Bir gece Gündoğan’da çok sevdiğim bir bara gittik. Müzik erken bitti, hızımızı alamadık. Türkbükü’ne geçtik (hiç de sevmem orayı aslında). Girdik bir yere bir kadeh bişi içtik. Müthiş eğleniyoruz, keyfimiz yerinde. Serdar Ortaç’ın sesi geliyor yandan bangır bangır. Gidelim, geyik olsun, bi kadeh de orada bişi içer çıkarız dedik. Program bitmek üzereymiş, son şarkıymış. Tam çıkarken B ile karşılaştık. Onun arkadaşı. Yanımda onunla bir dönem flört etmiş bir kız arkadaşım da var. Bunu görünce gitti merhaba dedi, biz de grubun geri kalanı yürüdük gittik. Ben yönlendirdim açıkçası, istemedim hiç muhatap olmak falan. Kızdım da arkadaşıma çok, ne münasebet yani? Elin geri zekalı herifine neden merhaba diyeyim? Loser loser takılıyorlar, beni, bizi zerre kadar hak etmiyorlar. Bir de refleksti biraz bendeki, öyle bitirmişim ki, gördüğüm an tepkim kafamı çevirmek oldu. Ne acayip..

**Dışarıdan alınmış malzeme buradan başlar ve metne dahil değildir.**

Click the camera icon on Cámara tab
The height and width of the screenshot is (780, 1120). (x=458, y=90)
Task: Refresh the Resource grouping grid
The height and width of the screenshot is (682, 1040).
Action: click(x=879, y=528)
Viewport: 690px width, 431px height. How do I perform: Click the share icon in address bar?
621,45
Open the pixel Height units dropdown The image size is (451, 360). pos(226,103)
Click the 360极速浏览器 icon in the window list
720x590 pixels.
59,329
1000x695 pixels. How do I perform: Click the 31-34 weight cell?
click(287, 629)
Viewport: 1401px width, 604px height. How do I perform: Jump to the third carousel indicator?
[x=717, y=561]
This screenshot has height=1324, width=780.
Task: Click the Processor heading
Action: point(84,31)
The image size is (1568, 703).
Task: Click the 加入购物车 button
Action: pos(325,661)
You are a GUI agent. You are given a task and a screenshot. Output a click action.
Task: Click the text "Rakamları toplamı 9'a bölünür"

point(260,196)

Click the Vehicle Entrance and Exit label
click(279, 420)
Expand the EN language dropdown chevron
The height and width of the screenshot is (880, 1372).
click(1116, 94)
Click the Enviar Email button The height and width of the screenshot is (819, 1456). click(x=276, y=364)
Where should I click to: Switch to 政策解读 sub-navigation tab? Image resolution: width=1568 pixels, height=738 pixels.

Neyse, o gece öğrendim ki o da Bodrum’daymış. İyi dedim hoş gelmiş, ne yapayım yani? Gittiğim yerler belli, keyif aldığım yerler belli. Konuşuyorduk da önceden, çok onun gittiği yerler değildi benim mekanlarım. Anlatırdım, o bilmezdi. ‘Duydum’ derdi. Karşılaşmayız diye düşündüm. Geçtiğimiz sene Türkbükü’nde falan takılıyordu bu sürekli.. Aman neyse karşılaşırsak da karşılaşırız banane dedim, aynen devam.

Ertesi akşam. Yine grupçayız. Limon önce. Ardından Yalıkavak Palmarina’da bu sezon açılan bir bar. Sezon başından beri gidiyorum. Süper çalıyor, tanıdıklarımız da var. Sık sık gidiyoruz yani. Gittik yine oraya.

Bir iki saat geçti sanırım, tuvalete gittim bir arkadaşımla. Dönüşte bunu gördüm. Lise grubuyla takılıyor. Saat 1 buçuk falan. Onun için geç bir saat, o saatte alkolden çoktan uçuşa geçmiştir. Gördü beni.

Yanında da bir kız var ama, kız dediğim koca kadın ve (Allah affetsin) öyle kötü bir kadın ki.. Biraz yakın mı dans ediyorlardı, öpüşüyorlar mıydı tam kestiremedim. Ama oturtamıyorum da kafamda, hani hiç onun çizgisinde değil. Erkek gibi simsiyah saçları vardı. Tanımıyorum, ilk kez gördüm. Kimdir bilmiyorum. Ama çok kötüydü yani, bu yüzden çok da ihtimal vermedim bir şey yaşayabileceğine öyle biri ile. Ya ben bu adamı fazla upscale konumlandırmışım kafamda sanırım. Adam aspiratör gibi, kapatınca rahatlıyorsun resmen. Hayatından çıktıktan sonra, aynaya bir bakıyorsun, sonra bir de ona bakıyorsun ve diyorsun ki ‘Ne düşünüyordum, neyin  kafasındaydım Allah aşkına?’ Sıfır heyecanlanma. Sıfır duygusallık. Sadece tiksinme. Öyle kötü görünüyordu ki.. Bir de kilo mu almış n’olmuş, iyice bir kötü göründü gözüme. Sadece kötü şeyler hissediyorsun görünce. En azından bende böyle oldu. ‘Bu muydu ya, bu adam mıydı’ diyorsun. Onu gördüğümde hissettiğim tek şey buydu. Kendime yediremedim yani. Egom bir güzel oynadı benimle. Ego sever bunu, yapar arada. İyidir de aslında, korur misler gibi. Neyse.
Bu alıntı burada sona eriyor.